*PASSAGE PROVIDED*:
This narrative originally appeared in the Burnout Issue of The Peak. View the full issue here or more stories on our page.
Are words something possible to run out of?
“Me—run—out—of—words.”
“Words run out of me.”
Hsshdidiidniansdiw, ommoifhqoiqjijfd (keyboard strike, keyboard strike).
A detached and dismembered voice spews. My arteries had formed a blockage from my brain to my hands, killing any hope of worded life. Built by pressure and bricks of perfectionism, the obstruction had taken my vessel captive. A deficiency in confidence ran my creative shores dry, revealing I simply didn’t feel like anything more than what I could create.
The pretty words that once came so easily, didn’t.
If Joan Didion were word play, I was Eve Babitz, tangled in a fraught friendship or a love and hate affair with my own sentences. Mutual jealousy and perpetual longing tailed quietly behind resentment, spurting haphazardly, like magnets that can’t decide whether to meet or repel at each end.
In music coverage I felt paralyzed, missing the brazen way I stumbled through content matter just six months prior. An empty page or blinking cursor felt like a landmarker for bad!
Not quite!
Or could be better!
Burnout is something most creatives tell you to just “get over,” like the flu or a scraped-up knee. Was this burnout, or just an excuse for my dry spell — an internal fountain once spewing infinite words?
What happens when something seemingly innate and natural gets taken from you?
In combination with my own discontentment (and an approaching content deadline) I spoke with a female songwriter about her own experience.
May 14, 2025
Annie Pagel:
With aviators perched on her nose, Pagel saunters over and poses on a patch of grass, 15 minutes late and haphazardly double-parked in the Health Center lot. She is similarly double-parked in her life. As the winner of Battle of the Bands last spring and opening Shabang on Cuesta Ridge, Pagel, is (was) a busy gal. After an era of creating intently (two quarters) and intermingling personal events and alluringly good mental health inspiring her writing, sh- – hit the fan. Writing became painful… familiar. We sit across from each other, the SLO luminary straining her neck aiming for my inline headphone mic that’s not quite long enough to reach her comfortably across the grass. Her inflection drowns out shrieks of Robert Plant from the climbing wall.
“Not that I meant to, but I was just enjoying the writing process so much and then I felt like I wrote everything that I needed to say. Mostly maybe because I am doing well, mentally?” she laughed. Her teeth complemented her face like jewelry.
Like most songwriters, Pagel has the gist or intention of a song in her mind in silhouette, often becoming stuck flushing out exactly how she pictured it.
She feels this is mostly a causation from the “same old same old” approach to writing the uniform way she always has, suggesting reason for change.
“I feel like sometimes you have to change around your methods, not change around your ideas.”
Writing lead and frontman for an all-male rock band can be a tricky maze to navigate. The pressure to create something for the entire group rather than for herself with pressure to spin songs in a new way every time has her constantly wanting to reform and recreate.
“I don’t want to be the same always.”
Pagel fears writing inside the box, willing to sacrifice structure and safety for failure — and the potential to create something greater. She advocated for taking a step back and listening to other artists while not being fearful to experiment and potentially fail.

*SUPPLIED INFORMATION*:

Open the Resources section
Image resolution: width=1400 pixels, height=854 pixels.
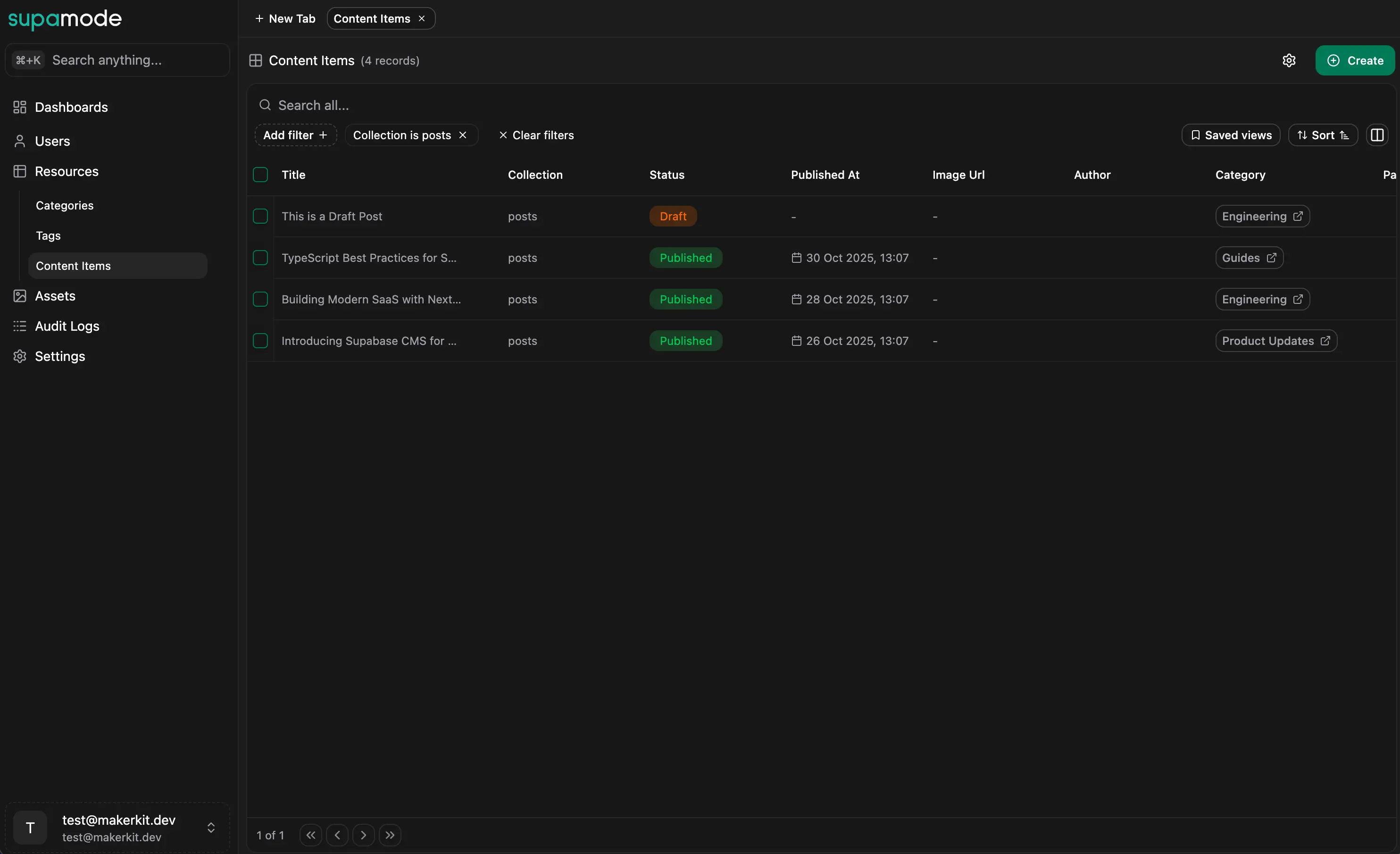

*STATED GOAL A*:
List every person named in the burnout narrative.
*STATED GOAL B*:
Echo the burnout narrative from "A detached and" to "landmarker for bad!".
*STATED GOAL C*:
State whether each statement agrees with the burnout narrative, giving yes or no and the deciding words quoted from it: (i) Pagel arrived 15 minutes late. (ii) Pagel won Battle of the Bands last fall. (iii) Pagel writes for an all-female band.

*EXPECTED OUTPUT A*:
Joan Didion, Eve Babitz, Annie Pagel, Robert Plant

*EXPECTED OUTPUT B*:
A detached and dismembered voice spews. My arteries had formed a blockage from my brain to my hands, killing any hope of worded life. Built by pressure and bricks of perfectionism, the obstruction had taken my vessel captive. A deficiency in confidence ran my creative shores dry, revealing I simply didn’t feel like anything more than what I could create.
The pretty words that once came so easily, didn’t.
If Joan Didion were word play, I was Eve Babitz, tangled in a fraught friendship or a love and hate affair with my own sentences. Mutual jealousy and perpetual longing tailed quietly behind resentment, spurting haphazardly, like magnets that can’t decide whether to meet or repel at each end.
In music coverage I felt paralyzed, missing the brazen way I stumbled through content matter just six months prior. An empty page or blinking cursor felt like a landmarker for bad!

*EXPECTED OUTPUT C*:
(i) Yes: "15 minutes late and haphazardly double-parked in the Health Center lot"
(ii) No: "As the winner of Battle of the Bands last spring"
(iii) No: "Writing lead and frontman for an all-male rock band"